そして、自分の身体を無意識にでもコントロールできる無念無想の境地(熟練性健忘というそうです。)にまでトレーニングして試合に臨みます。

ところが一方でトレーニングは、目的性訓練と呼ばれる自動性の中で惰性的にやらないトレーニングスタイルをとります。常に検証を繰り返します。
自動性の中で惰性的にやらないというのは、ダニエルカーネマンの著書で有名となった二重過程理論のシステム1(自動的で処理の速い思考)では処理をせず、システム2(意識的で処理の遅い思考)で処理をしているという意味です。
そしてシステム2で構築する認知技術の獲得プロセスそのものが知識を処理する脳の構造自体にも影響を与え、変化させます。

かつての阪神タイガースの伝説的助っ人ランディ・バースは素振りをする日本人の練習を痛烈に批判したらしいのですが、これはバースさんにとって、素振りはシステム1で処理するものという認識があり、上達のイメージがなかったからではないかと推測します。
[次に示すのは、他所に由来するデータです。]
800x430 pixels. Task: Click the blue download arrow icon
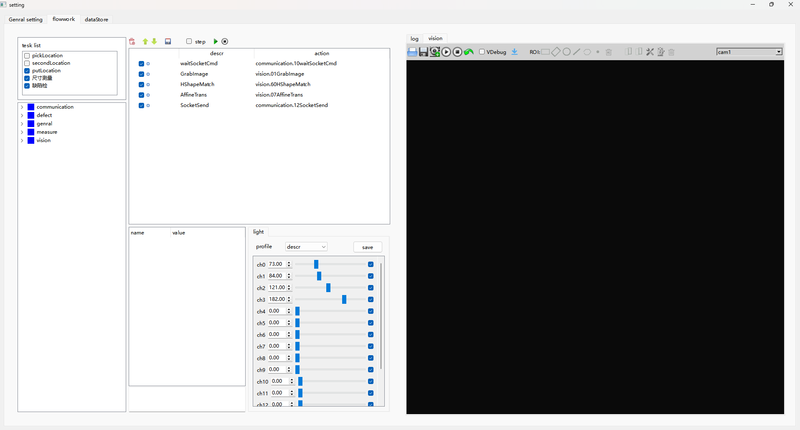[514, 52]
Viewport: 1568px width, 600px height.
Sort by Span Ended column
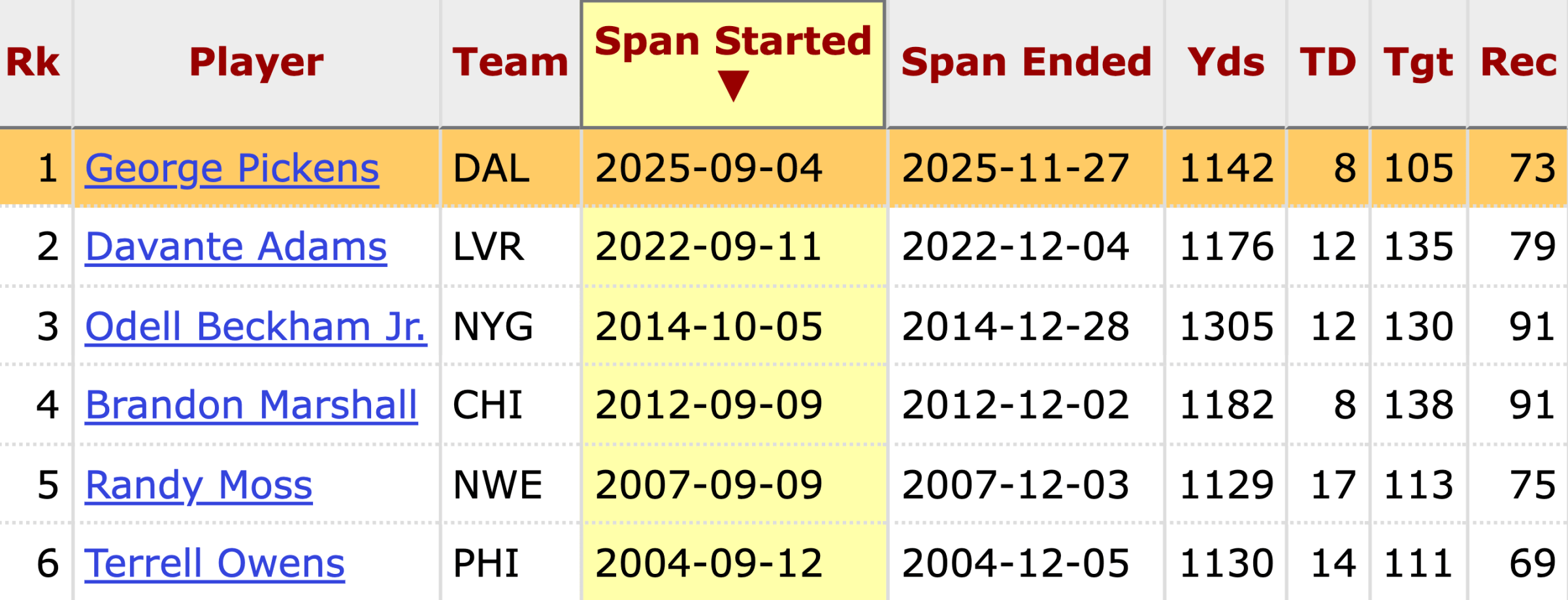[x=1026, y=63]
日本人の選手はもしかしたらシステム2で素振りをしていた可能性もあり、一概に素振りが意味がないとは言えないところがあると思います。

話が少し脱線しましたが、変化に向き合うときは、システム2の目的性訓練の原理に基づき接するようにしましょう。我々は目的性訓練の中でしか発展ができません。

変化への態度と効能を知る

私には長らく不思議に感じていたことがありました。
孔子が音楽の素晴らしさを絶賛することが、なぜ論語に記載されているのかということです。音楽が素晴らしいことは、なんとなくわかるのですが、それがわざわざ論語に書かれている理由が不思議でした。
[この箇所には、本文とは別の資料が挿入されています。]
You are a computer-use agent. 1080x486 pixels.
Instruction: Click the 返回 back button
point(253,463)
子、斉(せい)に在りて韶(しょう)を聞く。三月、肉の味を知らず。曰わく、圖(はか)らざりき、楽を為すことの斯に至らんとは

論語

韶(しょう)という管弦楽曲を聴いた時の感動の大きさを述べたものです。私は、孔子がわざわざ音楽のことを論語に書いているのは、それが彼にとって重要な変化であったからではないかと最近思うようになりました。この章句は孔子が36歳の頃のものです。孔子は、その死後に偉人になったといってもいいほど晩成のイメージがある方ですが、それでも昔の36歳と言えば、通常の感覚ではかなり人生の後半にあるという認識はあったのではないでしょうか。
そのような時期でありながら、これほど感動できることに出会えた変化の素晴らしさを説いているのではないかと憶測してしまいます。
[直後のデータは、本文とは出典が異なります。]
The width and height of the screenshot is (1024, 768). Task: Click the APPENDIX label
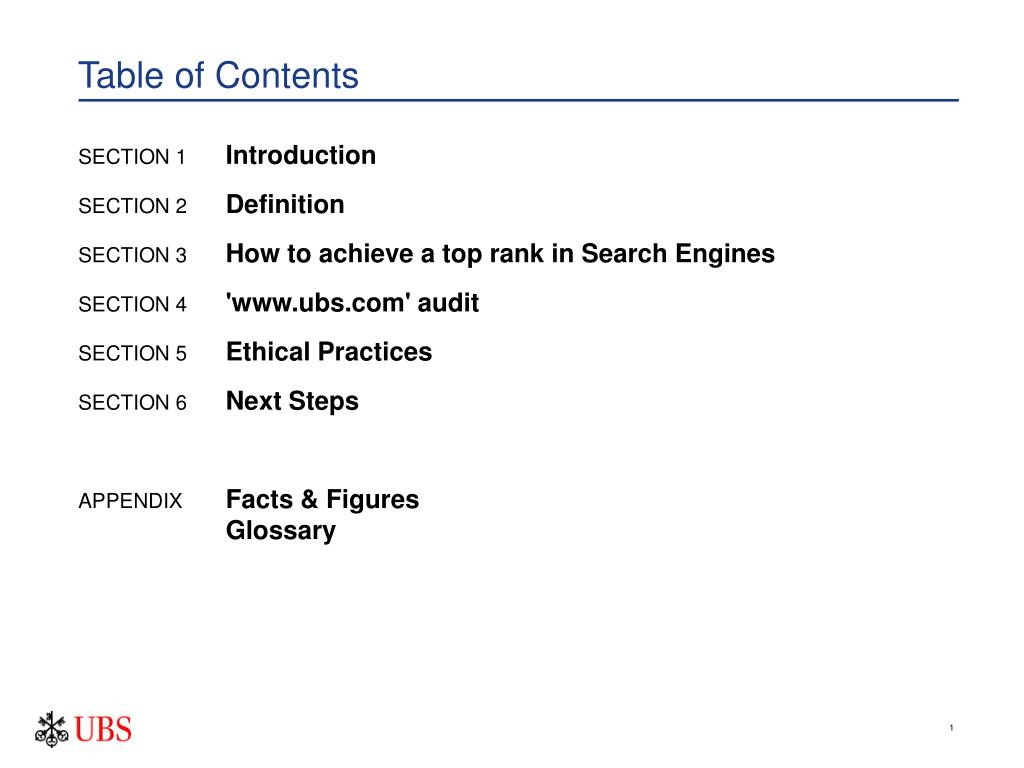130,501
変化とは、変化そのものに価値があるのではということです。

変化は人生に複数の選択肢を持つためのはじめの一歩。自分をさらせる依存先、選択肢を増やすことは孤独な気持ちを緩和することにもつながります。

また、ダニングクルーガー効果という仮説があります。
この仮説は能力や専門性の低い人は、自分の能力を過大評価するという認知バイアスの仮説です。しかし、逆に新しいことであれば、相対的に人は自己効力感(セルフエフィカシー)を高く感じやすくなるというようにハックすることもできるのではないでしょうか。

これはすなわち変化そのものが、自己効力感に寄与する可能性があるという意味でもあります。過去に私も記事を書いていました。

まとめ

かなりの長文になってしまいましたので、すこし整理すると

  1. 濃い欲望と薄い欲望を識別して濃い欲望に出会い、そして深堀りする

  2. 自分のこれまでの経験をもとに流動性知能や結晶性知能との相性を分析する

  3. 直感的によいと思ったことに基づいているのかを重要視する

  4. 自動運転モードから離れて変化に接する

  5. 変化そのものが、自己効力感を高めて、孤独を緩和してくれるという効能を知り、積極的に活用する

という風になります。楽器とかは、体力もスポーツに比べると必要ないし、変化として選ぶには最適かもしれません。(あなたの直感がYesといっていれば)
「成長を実感させてくれる良い変化や悪い変化は何か?」ということを考えていたらとんでもない長文になってしまいました。
ここまでお付き合いいただき、ありがとうございました。